INPUT =>
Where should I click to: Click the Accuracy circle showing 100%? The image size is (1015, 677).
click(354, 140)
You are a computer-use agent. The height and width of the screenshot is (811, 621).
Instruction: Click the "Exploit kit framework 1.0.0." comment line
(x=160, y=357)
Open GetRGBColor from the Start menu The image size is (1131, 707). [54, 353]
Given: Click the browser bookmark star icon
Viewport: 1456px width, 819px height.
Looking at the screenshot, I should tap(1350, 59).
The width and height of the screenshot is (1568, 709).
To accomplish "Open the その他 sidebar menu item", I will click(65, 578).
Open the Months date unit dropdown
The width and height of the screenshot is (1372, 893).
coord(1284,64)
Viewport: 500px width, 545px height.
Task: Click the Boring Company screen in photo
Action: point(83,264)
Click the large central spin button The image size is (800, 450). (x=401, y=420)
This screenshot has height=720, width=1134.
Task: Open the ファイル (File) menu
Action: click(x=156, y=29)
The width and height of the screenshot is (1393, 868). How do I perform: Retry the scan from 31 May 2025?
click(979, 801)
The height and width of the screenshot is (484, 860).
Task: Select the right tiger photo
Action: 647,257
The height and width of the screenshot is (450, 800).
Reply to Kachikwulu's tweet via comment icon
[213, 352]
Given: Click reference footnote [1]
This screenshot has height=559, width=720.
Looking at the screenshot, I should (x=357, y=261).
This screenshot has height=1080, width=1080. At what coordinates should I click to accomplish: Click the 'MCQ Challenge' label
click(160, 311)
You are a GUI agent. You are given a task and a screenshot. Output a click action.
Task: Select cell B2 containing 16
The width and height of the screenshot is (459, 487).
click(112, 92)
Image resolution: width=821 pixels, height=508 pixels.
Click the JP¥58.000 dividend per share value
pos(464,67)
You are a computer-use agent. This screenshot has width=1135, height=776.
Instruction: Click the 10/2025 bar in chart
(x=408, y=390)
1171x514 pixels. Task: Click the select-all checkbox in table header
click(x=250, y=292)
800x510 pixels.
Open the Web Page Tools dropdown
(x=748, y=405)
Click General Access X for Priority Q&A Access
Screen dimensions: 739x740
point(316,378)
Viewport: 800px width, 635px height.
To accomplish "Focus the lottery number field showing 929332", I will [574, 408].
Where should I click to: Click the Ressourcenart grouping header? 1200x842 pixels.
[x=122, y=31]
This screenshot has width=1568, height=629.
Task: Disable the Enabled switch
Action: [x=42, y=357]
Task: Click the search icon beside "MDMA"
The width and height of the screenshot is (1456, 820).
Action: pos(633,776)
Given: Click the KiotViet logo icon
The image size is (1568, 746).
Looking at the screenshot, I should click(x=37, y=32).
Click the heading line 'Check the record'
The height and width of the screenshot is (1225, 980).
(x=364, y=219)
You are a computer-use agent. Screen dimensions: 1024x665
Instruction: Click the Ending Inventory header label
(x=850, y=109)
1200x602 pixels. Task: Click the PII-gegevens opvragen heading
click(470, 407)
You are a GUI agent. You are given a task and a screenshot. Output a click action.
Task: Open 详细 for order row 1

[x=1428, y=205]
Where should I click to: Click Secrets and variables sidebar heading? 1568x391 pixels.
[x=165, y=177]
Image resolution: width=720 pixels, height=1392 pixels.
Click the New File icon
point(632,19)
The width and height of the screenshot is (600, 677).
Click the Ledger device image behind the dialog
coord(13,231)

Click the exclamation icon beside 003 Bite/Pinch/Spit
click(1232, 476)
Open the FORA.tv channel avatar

ACTIVITY => Copy every line of the material exactly, keeping all of it.

TASK RESULT =>
Where should I click to: Click the Accuracy circle showing 100%? The image size is (1015, 677).
click(354, 140)
You are a computer-use agent. The height and width of the screenshot is (811, 621).
Instruction: Click the "Exploit kit framework 1.0.0." comment line
(x=160, y=357)
Open GetRGBColor from the Start menu The image size is (1131, 707). [54, 353]
Given: Click the browser bookmark star icon
Viewport: 1456px width, 819px height.
Looking at the screenshot, I should tap(1350, 59).
The width and height of the screenshot is (1568, 709).
To accomplish "Open the その他 sidebar menu item", I will click(65, 578).
Open the Months date unit dropdown
The width and height of the screenshot is (1372, 893).
coord(1284,64)
Viewport: 500px width, 545px height.
Task: Click the Boring Company screen in photo
Action: point(83,264)
Click the large central spin button The image size is (800, 450). (x=401, y=420)
This screenshot has height=720, width=1134.
Task: Open the ファイル (File) menu
Action: click(x=156, y=29)
The width and height of the screenshot is (1393, 868). How do I perform: Retry the scan from 31 May 2025?
click(979, 801)
The height and width of the screenshot is (484, 860).
Task: Select the right tiger photo
Action: 647,257
The height and width of the screenshot is (450, 800).
Reply to Kachikwulu's tweet via comment icon
[213, 352]
Given: Click reference footnote [1]
This screenshot has height=559, width=720.
Looking at the screenshot, I should (x=357, y=261).
This screenshot has height=1080, width=1080. At what coordinates should I click to accomplish: Click the 'MCQ Challenge' label
click(160, 311)
You are a GUI agent. You are given a task and a screenshot. Output a click action.
Task: Select cell B2 containing 16
The width and height of the screenshot is (459, 487).
click(112, 92)
Image resolution: width=821 pixels, height=508 pixels.
Click the JP¥58.000 dividend per share value
pos(464,67)
You are a computer-use agent. This screenshot has width=1135, height=776.
Instruction: Click the 10/2025 bar in chart
(x=408, y=390)
1171x514 pixels. Task: Click the select-all checkbox in table header
click(x=250, y=292)
800x510 pixels.
Open the Web Page Tools dropdown
(x=748, y=405)
Click General Access X for Priority Q&A Access
Screen dimensions: 739x740
point(316,378)
Viewport: 800px width, 635px height.
To accomplish "Focus the lottery number field showing 929332", I will [574, 408].
Where should I click to: Click the Ressourcenart grouping header? 1200x842 pixels.
[x=122, y=31]
This screenshot has width=1568, height=629.
Task: Disable the Enabled switch
Action: [x=42, y=357]
Task: Click the search icon beside "MDMA"
The width and height of the screenshot is (1456, 820).
Action: pos(633,776)
Given: Click the KiotViet logo icon
The image size is (1568, 746).
Looking at the screenshot, I should click(x=37, y=32).
Click the heading line 'Check the record'
The height and width of the screenshot is (1225, 980).
(x=364, y=219)
You are a computer-use agent. Screen dimensions: 1024x665
Instruction: Click the Ending Inventory header label
(x=850, y=109)
1200x602 pixels. Task: Click the PII-gegevens opvragen heading
click(470, 407)
You are a GUI agent. You are given a task and a screenshot. Output a click action.
Task: Open 详细 for order row 1

[x=1428, y=205]
Where should I click to: Click Secrets and variables sidebar heading? 1568x391 pixels.
[x=165, y=177]
Image resolution: width=720 pixels, height=1392 pixels.
Click the New File icon
point(632,19)
The width and height of the screenshot is (600, 677).
Click the Ledger device image behind the dialog
coord(13,231)

Click the exclamation icon beside 003 Bite/Pinch/Spit
click(1232, 476)
Open the FORA.tv channel avatar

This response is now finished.